Previously landlords who owned properties in the worst energy efficiency bandings, F and G, were required to upgrade them to band E or be barred from agreeing new tenancies. If the cost of achieving this was too great then landlords could get an exemption.
The government has now said that the threshold for exemption will be raised to £3,500 meaning that fewer landlords will now be able to take advantage of the exemption.
Max Wakefield, the lead campaigner at green group 10:10 Climate Action, said: “Whilst this move is a step forward the government has chosen not to take the advice of fuel poverty campaigners by setting a higher landlord cap of £5,000. This means that those in the very worst homes will still be left in the cold.”
Energy minister Claire Perry said: “Everyone should be protected against the cold in their own home and today’s announcement will bring this reality closer.”
The government is hoping that this will stop privately rented homes from being unnecessarily cold and damp, raising living conditions as well as the energy efficiency of the home. The new regulations are expected to affect 290,000 landlords, but there are many who are campaigning for the cap to be lifted even further.
By increasing the cap by £1,000 it is estimated that a further 5,000 homes will be affected, whereas lifting the cap to £5,000 would affect a further 40,000 homes. The original plan was to have the cap set at £5,000 but this was later reduced.

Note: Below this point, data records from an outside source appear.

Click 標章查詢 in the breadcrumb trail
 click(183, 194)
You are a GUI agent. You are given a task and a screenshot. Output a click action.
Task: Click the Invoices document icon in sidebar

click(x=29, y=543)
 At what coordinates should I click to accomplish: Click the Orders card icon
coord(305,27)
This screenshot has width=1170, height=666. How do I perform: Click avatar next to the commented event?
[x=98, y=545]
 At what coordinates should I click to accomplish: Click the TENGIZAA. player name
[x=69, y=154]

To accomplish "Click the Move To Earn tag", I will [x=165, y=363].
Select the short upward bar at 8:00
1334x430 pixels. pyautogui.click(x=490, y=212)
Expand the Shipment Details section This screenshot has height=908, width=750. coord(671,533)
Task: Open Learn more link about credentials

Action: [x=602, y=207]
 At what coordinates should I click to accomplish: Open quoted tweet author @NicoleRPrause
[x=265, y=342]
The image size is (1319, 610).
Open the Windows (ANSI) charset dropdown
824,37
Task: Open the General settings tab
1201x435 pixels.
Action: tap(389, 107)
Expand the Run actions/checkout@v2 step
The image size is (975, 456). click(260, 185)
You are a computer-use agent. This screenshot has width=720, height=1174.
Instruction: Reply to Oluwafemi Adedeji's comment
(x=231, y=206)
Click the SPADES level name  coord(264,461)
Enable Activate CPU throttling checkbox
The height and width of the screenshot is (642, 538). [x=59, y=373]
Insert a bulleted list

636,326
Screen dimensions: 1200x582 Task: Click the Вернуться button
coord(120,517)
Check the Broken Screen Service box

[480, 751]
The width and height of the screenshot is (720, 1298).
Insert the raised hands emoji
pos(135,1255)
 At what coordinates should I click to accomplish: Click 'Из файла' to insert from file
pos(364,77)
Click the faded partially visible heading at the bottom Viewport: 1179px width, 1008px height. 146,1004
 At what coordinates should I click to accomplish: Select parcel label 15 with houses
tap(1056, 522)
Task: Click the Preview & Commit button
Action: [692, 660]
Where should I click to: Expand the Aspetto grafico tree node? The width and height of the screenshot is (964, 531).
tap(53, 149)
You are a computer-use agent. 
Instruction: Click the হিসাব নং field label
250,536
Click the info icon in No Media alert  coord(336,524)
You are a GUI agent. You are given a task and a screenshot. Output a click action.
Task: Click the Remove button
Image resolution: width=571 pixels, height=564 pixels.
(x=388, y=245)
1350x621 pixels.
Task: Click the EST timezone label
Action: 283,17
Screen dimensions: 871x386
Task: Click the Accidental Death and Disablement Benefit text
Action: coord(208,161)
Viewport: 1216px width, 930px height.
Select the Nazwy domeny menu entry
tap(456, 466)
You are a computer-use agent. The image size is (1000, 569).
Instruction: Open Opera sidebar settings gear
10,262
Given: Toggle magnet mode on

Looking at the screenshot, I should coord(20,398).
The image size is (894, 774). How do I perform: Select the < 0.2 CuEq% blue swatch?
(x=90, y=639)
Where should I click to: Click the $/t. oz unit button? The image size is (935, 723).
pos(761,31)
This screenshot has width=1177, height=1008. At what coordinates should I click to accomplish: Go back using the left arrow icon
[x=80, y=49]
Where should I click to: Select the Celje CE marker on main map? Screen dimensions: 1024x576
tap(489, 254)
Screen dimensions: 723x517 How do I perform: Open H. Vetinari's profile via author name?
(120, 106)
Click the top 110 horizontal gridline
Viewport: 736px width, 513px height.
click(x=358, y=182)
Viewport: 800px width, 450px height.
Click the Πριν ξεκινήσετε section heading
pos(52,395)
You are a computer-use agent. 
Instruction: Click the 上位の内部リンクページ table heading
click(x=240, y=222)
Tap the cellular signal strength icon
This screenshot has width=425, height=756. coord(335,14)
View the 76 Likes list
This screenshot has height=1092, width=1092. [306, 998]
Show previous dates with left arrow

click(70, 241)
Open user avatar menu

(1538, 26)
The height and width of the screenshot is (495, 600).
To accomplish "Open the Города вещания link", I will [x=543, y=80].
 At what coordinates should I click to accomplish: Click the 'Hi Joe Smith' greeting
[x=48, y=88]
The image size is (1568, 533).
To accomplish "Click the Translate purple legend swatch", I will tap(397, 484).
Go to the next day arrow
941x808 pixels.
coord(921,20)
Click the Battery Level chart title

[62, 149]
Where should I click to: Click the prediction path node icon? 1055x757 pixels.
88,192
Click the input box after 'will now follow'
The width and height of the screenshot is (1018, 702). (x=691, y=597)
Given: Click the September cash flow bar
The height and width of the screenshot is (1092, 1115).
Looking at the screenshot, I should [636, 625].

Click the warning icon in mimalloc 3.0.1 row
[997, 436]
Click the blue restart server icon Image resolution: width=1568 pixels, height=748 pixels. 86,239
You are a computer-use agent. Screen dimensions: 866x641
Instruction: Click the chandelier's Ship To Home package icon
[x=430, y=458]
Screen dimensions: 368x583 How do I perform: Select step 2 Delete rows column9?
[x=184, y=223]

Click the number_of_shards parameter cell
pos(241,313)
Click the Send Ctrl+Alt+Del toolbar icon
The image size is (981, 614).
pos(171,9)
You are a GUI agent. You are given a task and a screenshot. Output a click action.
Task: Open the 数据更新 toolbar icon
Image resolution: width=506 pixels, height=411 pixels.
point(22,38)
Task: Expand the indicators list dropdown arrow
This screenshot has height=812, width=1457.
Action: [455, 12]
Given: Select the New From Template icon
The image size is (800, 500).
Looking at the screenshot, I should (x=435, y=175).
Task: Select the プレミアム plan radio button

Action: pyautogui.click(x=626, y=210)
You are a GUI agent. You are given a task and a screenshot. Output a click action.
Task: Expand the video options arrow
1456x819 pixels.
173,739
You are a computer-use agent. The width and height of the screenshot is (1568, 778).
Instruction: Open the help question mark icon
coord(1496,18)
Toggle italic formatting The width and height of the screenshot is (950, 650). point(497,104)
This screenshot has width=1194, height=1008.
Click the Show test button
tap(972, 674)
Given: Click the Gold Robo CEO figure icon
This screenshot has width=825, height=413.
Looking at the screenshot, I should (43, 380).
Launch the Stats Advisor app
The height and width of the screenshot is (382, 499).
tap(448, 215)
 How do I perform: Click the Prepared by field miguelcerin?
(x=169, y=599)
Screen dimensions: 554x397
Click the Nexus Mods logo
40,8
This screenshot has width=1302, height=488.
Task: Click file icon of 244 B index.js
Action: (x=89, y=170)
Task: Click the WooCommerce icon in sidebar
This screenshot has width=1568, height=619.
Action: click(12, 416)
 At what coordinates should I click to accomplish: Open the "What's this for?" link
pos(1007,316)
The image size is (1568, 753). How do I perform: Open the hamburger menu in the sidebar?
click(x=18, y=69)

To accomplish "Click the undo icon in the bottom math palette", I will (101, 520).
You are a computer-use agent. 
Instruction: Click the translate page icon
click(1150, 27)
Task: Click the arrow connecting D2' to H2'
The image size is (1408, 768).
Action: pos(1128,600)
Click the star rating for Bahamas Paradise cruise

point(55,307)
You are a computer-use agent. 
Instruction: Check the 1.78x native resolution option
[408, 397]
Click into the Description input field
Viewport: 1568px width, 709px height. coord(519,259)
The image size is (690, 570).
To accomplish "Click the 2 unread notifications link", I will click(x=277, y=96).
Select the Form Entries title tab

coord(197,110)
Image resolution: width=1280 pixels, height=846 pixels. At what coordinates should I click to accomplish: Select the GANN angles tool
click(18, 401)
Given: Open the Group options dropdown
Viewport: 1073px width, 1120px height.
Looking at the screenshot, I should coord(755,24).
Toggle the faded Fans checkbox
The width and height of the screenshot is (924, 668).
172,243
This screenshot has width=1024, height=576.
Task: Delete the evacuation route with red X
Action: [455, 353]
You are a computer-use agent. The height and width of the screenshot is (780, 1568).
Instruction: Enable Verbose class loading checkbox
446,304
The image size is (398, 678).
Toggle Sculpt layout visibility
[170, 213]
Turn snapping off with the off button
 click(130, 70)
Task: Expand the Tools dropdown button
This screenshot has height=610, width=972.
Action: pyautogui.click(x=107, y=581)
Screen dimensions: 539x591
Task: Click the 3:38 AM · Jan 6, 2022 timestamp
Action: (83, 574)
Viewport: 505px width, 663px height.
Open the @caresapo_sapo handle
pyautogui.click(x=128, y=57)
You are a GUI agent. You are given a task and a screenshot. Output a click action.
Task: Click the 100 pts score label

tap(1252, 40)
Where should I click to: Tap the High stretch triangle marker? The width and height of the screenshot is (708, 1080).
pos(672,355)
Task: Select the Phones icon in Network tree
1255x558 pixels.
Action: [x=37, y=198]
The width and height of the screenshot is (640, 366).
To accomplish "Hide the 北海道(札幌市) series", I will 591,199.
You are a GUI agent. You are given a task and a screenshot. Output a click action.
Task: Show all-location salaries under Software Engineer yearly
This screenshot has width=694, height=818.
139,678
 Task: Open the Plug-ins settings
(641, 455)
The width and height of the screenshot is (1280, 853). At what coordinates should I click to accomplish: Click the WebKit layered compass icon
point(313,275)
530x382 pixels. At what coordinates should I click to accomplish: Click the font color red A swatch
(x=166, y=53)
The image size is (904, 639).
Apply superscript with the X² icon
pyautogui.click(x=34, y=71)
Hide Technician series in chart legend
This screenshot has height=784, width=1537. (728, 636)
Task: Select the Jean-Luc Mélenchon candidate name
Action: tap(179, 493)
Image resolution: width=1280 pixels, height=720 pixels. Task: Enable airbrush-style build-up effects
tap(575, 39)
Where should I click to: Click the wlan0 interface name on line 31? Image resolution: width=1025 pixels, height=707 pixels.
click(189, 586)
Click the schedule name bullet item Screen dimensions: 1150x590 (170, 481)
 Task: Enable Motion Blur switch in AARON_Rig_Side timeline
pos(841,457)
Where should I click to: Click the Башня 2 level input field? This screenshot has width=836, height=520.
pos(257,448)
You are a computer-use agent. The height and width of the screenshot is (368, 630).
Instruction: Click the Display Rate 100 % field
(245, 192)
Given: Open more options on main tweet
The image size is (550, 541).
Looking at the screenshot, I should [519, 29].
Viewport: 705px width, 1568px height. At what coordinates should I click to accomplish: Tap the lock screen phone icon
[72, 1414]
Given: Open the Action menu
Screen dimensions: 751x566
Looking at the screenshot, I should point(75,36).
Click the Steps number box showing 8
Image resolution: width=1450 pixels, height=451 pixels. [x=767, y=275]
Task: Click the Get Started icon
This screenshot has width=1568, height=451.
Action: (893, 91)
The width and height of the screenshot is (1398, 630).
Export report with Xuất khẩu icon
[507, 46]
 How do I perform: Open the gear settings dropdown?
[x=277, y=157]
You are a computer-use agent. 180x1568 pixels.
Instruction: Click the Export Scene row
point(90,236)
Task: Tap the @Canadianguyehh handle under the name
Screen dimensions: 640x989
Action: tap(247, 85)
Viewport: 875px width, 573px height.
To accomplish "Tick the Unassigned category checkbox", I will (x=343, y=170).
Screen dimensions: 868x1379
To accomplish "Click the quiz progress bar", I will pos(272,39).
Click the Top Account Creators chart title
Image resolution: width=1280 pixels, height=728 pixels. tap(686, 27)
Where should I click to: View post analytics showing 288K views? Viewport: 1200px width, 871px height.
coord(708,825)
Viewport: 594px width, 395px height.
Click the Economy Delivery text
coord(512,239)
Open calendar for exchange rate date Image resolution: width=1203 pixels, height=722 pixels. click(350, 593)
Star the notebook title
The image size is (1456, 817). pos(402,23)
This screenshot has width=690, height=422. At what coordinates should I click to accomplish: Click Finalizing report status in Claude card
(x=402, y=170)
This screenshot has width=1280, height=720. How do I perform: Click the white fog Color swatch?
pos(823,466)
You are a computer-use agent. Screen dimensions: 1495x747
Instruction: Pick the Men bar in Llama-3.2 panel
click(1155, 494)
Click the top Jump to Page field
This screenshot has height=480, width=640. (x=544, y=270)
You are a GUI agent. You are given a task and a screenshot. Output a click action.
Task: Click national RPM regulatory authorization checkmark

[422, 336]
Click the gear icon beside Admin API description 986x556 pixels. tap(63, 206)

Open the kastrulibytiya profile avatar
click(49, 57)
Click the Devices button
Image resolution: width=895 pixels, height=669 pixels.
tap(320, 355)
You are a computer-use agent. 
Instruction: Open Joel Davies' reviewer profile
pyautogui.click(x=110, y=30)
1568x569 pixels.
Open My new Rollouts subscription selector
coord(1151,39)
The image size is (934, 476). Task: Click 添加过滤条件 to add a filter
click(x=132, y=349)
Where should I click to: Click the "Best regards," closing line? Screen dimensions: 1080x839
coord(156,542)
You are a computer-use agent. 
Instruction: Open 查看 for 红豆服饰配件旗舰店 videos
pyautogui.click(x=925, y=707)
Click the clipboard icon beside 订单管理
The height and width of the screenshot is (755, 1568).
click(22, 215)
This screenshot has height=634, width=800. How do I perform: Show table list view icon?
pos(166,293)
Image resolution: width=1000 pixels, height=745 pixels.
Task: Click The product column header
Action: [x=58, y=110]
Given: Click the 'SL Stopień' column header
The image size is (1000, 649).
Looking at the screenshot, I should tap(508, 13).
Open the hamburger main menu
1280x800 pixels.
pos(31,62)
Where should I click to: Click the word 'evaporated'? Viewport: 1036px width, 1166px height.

Peter Smith, the director of policy and research at fuel poverty group National Energy Action, said: “The vast majority of private landlords are still going to be able to rent out properties which are dangerously cold and damp.”
For anybody whose properties currently fall into the lowest banding for energy efficiency the changes are expected to come into effect sometime next year, so it may well be worth assessing the cost of any upgrades now in order to prepare for their introduction.